Del resto, alla conferenza stampa di presentazione, dopo aver visto l’imponenza e la bellezza della mostra, nessuno degli oltre 120 giornalisti presenti, molti dei quali giunti per raccontare la realizzazione di un «disastro», ha avuto il coraggio di fare qualche domanda scomoda, essendo impossibile non elogiare la mostra. Lunedì scorso l’inaugurazione, con lunghe file all’entrata, ha visto la partecipazione di 1200 persone trasformandola in un evento che non ha precedenti, vitale, gioioso, frenetico. Chi era presente, come il sottoscritto, può testimoniare l’incredulità e l’entusiasmo dei visitatori chiamati a percorrere fra innumerevoli capolavori le 26 sale della mostra, distribuite in quasi 4000 metri quadrati. Molti si chiedevano, di fronte alla bellezza della rassegna, come fosse stata possibile una campagna denigratoria e diffamatrice così intollerante e pretestuosa. Come dimenticare che un quotidiano attento ai «Fatti» (ad intenditor poche parole) aveva sostenuto che la mostra fosse costata addirittura trecento milioni di euro, come fosse una porzione di manovra finanziaria? Il costo reale è stato di 1,5 milioni di euro e di fronte al risultato ottenuto pare addirittura poco.
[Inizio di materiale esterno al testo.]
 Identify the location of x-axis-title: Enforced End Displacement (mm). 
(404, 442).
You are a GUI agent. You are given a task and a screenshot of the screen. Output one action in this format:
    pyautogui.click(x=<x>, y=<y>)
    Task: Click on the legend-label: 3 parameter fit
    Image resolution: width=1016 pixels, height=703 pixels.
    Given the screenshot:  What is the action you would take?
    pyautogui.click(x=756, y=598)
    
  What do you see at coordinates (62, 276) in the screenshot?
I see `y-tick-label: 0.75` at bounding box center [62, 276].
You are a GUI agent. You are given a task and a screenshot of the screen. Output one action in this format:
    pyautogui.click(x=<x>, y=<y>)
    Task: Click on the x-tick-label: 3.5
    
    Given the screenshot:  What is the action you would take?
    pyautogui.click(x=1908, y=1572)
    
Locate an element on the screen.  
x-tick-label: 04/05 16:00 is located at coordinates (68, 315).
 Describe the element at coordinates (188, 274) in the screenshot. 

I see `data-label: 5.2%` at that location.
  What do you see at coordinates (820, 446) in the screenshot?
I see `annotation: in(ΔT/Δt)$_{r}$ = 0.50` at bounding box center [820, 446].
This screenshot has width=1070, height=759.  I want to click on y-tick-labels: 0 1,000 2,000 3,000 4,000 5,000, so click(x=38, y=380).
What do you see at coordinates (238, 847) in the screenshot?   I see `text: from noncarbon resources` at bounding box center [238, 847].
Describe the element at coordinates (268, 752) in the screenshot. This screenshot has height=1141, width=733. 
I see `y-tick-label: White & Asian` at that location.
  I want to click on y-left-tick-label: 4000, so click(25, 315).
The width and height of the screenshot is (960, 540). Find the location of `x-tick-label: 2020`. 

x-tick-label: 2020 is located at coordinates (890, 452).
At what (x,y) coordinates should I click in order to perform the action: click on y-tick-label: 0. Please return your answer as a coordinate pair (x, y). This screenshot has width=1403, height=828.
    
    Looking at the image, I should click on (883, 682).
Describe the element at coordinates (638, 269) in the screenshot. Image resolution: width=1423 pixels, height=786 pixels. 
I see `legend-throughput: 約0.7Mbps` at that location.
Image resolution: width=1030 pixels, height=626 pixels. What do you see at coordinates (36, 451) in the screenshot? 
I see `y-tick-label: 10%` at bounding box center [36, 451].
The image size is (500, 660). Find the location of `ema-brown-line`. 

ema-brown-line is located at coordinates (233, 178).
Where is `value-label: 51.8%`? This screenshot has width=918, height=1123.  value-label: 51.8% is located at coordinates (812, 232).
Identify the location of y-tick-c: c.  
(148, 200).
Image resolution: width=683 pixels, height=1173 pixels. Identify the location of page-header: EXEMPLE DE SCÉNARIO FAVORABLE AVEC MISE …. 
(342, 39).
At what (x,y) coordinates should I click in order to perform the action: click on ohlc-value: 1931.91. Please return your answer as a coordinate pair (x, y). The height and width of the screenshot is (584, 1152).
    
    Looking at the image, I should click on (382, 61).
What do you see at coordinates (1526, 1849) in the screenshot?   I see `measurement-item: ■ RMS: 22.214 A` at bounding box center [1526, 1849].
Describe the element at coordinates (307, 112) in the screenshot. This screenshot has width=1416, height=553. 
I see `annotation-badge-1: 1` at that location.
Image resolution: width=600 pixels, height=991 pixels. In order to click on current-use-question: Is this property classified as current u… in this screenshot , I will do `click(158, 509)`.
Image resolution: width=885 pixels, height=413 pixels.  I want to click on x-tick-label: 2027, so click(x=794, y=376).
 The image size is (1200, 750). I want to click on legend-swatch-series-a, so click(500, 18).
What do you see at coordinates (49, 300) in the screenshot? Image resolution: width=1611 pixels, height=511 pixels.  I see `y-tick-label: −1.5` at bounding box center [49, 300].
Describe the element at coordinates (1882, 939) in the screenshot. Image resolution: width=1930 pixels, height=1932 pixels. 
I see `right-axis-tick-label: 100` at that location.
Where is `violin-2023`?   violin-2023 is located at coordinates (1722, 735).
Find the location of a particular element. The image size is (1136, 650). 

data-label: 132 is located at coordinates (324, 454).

I giornaloni del gruppo GEDI si stanno dedicando da mesi a questa mostra con l’obiettivo, ormai miseramente fallito, di farla saltare, definendola impresentabile, imbarazzante, ecc. e arrivando al punto di affermare castronerie varie fra le quali spicca quella che non sarebbe arrivata in prestito nessuna opera dall’America, mentre ce ne sono ben cinque, capolavori assoluti provenienti dal Moma e dal Metropolitan di New York e da Philadelphia. Il giorno dopo l’inaugurazione, non potendo negare apertamente il successo epocale della mostra, il quotidiano fondato da Eugenio Scalfari ha cercato di sminuire

 

 

«Il Tempo del Futurismo» dicendo che è «una mostra formato famiglia», senza capire che questo è un elogio e che proprio questa distanza siderale dalla gente porterà la sinistra a subire ancora una sequela di sonore sconfitte. Uno storico dell’arte esperto solo di pittura barocca e noto per la sua faziosità su La7 ha sdegnosamente annunciato che non l’avrebbe visitata salvo attaccarla come «mostra di regime». «Gli obiettivi principali – dice con entusiasmo il curatore – sono quelli di coinvolgere, emozionare, parlare a un pubblico ampio, con un’attenzione speciale ai giovani che quasi sempre a scuola non studiano il Futurismo artistico ma tutt’al più quello letterario con rapidi cenni sommari. Questa non è una mostra polverosa, accademica, che i futuristi stessi non avrebbero sopportato, ma un’esperienza che può coinvolgere chiunque, vivace, inclusiva, perfino divertente. È una mostra di stati d’animo, perché è una sorta di cavalcata tra paesaggi emotivi e intellettuali diversi. È una mostra che non ha paura di essere didattica e chiara». Non a caso, mettendo in scena la sera dell’inaugurazione un elettrizzante dibattito con Marcello Veneziani dedicato a quel genio assoluto di Filippo Tommaso Marinetti e organizzato da Federico Palmaroli, un grande storico come Giordano Bruno Guerri ha definito la mostra di grande impatto come una locomotiva che ti viene addosso. Solo nella giornata di sabato si sono avuti quasi 1800 visitatori e ieri oltre duemila. Nel fine settimana la mostra può arrivare a tremila visitatori al giorno e nei giorni feriali non sono ancora iniziate le visite per le scuole, di cui sono giunte massicce prenotazioni. Giorno dopo giorno stanno crescendo i numeri dei visitatori stranieri. Eppure, non sono ancora finiti gli ululati sguaiati di tutti quelli che finora si sono adoperati con grande impegno a denigrare e sminuire la mostra, incapaci di rassegnarsi di fronte all’evidenza di un successo senza precedenti che sta rendendo finalmente popolare, nel senso migliore del termine, il nostro più rivoluzionario movimento d’avanguardia artistica, quello che tutto il mondo ammira e che è patrimonio di tutti gli italiani. Tutto questo ribadisce una cosa semplice ma dimenticata dai radical chic: il pubblico ha sempre ragione.